Sometimes when a team wins a championship, the pundits talk about them being a “team of destiny.” After having a decadent lunch with Conway Farms Golf Club’s General Manager Todd Marsh and Membership Services Coordinator Robin Martin in the club’s beautiful library, I have a hunch they’ll soon be saying the same thing about the two of them.
When word reached Todd two years ago that the Western Golf Association (WGA) may be looking for a new golf course to host one of its premier events—the BMW Championship (formerly called the Western Open)—he knew that Conway Farms Golf Club had a better chance than most at being selected. In 2011, Luke Donald, a Conway Farms’ member, was the number one golfer in the world. And, at Conway Farms Golf Club, walking is encouraged and caddies are regular fixtures on the course—a relevant coincidence, since the BMW Championship is the largest fundraiser for the WGA to fund scholarships for the Evans Scholars Program, a program that pays college tuition and room and board for outstanding caddies.
With the members’ support, Todd and Robin began the process of completing the 50-page RFP. “It forces you to think through everything,” says Robin, who ran the Mid-Amateur Championship at Conway Farms Golf Club last year. “Traffic, security, food—it’s overwhelming, but by the time we completed the paperwork, we knew that we could accommodate this event,” she adds. The team was particularly pleased at their solution for parking. No one should spend more than 10 minutes being shuttled from the parking lot specially reserved for the tournament.

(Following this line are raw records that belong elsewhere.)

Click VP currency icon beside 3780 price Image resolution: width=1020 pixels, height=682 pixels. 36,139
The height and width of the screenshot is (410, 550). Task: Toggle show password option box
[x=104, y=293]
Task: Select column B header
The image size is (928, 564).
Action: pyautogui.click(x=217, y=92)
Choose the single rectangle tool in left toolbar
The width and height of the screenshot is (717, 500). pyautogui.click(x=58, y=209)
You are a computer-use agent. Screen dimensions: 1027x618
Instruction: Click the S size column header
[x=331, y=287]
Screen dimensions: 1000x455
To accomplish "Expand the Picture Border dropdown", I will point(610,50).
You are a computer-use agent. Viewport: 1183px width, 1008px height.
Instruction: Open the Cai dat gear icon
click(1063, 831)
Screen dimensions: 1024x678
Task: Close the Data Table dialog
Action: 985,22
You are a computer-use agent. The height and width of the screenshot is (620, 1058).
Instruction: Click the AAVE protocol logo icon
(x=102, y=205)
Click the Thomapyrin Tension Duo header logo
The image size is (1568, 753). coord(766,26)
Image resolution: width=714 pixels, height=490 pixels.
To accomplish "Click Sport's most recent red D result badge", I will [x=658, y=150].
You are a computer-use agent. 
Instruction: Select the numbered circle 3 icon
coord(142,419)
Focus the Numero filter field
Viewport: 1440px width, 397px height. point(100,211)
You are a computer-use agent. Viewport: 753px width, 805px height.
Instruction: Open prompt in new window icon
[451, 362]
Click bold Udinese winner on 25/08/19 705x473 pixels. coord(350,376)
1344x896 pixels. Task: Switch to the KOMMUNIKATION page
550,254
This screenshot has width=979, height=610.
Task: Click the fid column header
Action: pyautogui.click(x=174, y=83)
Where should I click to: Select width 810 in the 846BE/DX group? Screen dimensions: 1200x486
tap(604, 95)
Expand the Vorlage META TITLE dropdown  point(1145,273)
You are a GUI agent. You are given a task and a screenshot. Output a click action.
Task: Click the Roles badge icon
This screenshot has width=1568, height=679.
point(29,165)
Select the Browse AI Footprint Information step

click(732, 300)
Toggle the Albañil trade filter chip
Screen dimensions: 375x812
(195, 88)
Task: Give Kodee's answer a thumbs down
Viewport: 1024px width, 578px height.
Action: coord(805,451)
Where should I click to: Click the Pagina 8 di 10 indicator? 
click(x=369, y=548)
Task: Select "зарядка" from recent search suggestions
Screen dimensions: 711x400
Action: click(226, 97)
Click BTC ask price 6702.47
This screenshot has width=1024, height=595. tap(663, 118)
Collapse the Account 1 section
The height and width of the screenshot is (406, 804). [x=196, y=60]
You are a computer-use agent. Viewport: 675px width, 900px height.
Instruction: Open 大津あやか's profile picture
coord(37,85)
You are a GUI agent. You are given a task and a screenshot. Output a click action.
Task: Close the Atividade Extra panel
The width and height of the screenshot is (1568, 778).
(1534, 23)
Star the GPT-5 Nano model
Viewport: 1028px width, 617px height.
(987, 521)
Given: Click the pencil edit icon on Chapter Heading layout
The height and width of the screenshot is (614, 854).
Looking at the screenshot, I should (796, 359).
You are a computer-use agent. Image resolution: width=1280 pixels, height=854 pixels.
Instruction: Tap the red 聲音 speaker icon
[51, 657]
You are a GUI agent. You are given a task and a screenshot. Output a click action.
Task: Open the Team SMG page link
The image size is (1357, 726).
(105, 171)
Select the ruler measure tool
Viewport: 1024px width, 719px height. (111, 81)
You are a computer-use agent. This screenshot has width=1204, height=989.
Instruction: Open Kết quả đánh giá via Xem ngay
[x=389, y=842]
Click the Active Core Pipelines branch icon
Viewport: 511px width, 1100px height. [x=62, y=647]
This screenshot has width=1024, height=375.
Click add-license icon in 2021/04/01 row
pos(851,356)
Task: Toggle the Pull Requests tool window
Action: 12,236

Todd and Robin have worked closely with the City of Lake Forest, Mettawa, and the Lake County Board to finalize the details for the Championship that will begin September 9. “I can’t say enough how great it has been to work with the different cities on our plans for this event,” Todd says. “Everyone has come from a place that we can make this work.” It’s expected that more than 125,000 spectators will visit Conway Farms Golf Club over the course of the Championship week and that the economic impact of this tournament on Lake Forest and surrounding communities will exceed $20 million. At press time, the amount of money raised in selling hospitality sponsorships was more than triple what it had been in previous years.
“We meet with the City of Lake Forest every month—the lines of communication are very open,”explains Robin, who has worked with the Conway Farms community on the effect the tournament will have on those who live near the golf course. “Generally, the Conway Farms residents are very excited about this event. Understandably, there will be some inconveniences they will encounter that week, but overall they’ve been very supportive.”
Even if you’re not a golf fan, the star power this tournament will draw to Lake Forest will be enough to turn your head. “It’s all the greats. Luke. Tiger. Phil. They’re all expected to play,” Todd says. When asked what hotel we might find the players are staying at, Todd gave that knowing shrug and no information. (Darn!)
At the backbone of this tournament are the 1,500 volunteers who give up the better part of a week to help make sure the Championship runs smoothly. “There are actually volunteer junkies,” says Robin with a laugh, remembering a pair who showed up in January when Conway Farms was covered in snow. They wanted to walk the course in anticipation of this September event.
When asked what will make the Championship a success, Todd answers thoughtfully while stirring his Arnold Palmer. “We want exciting play, beautiful weather, and Luke to win,” he says with a grin. “And we’d like to be asked to host this tournament again in the future.”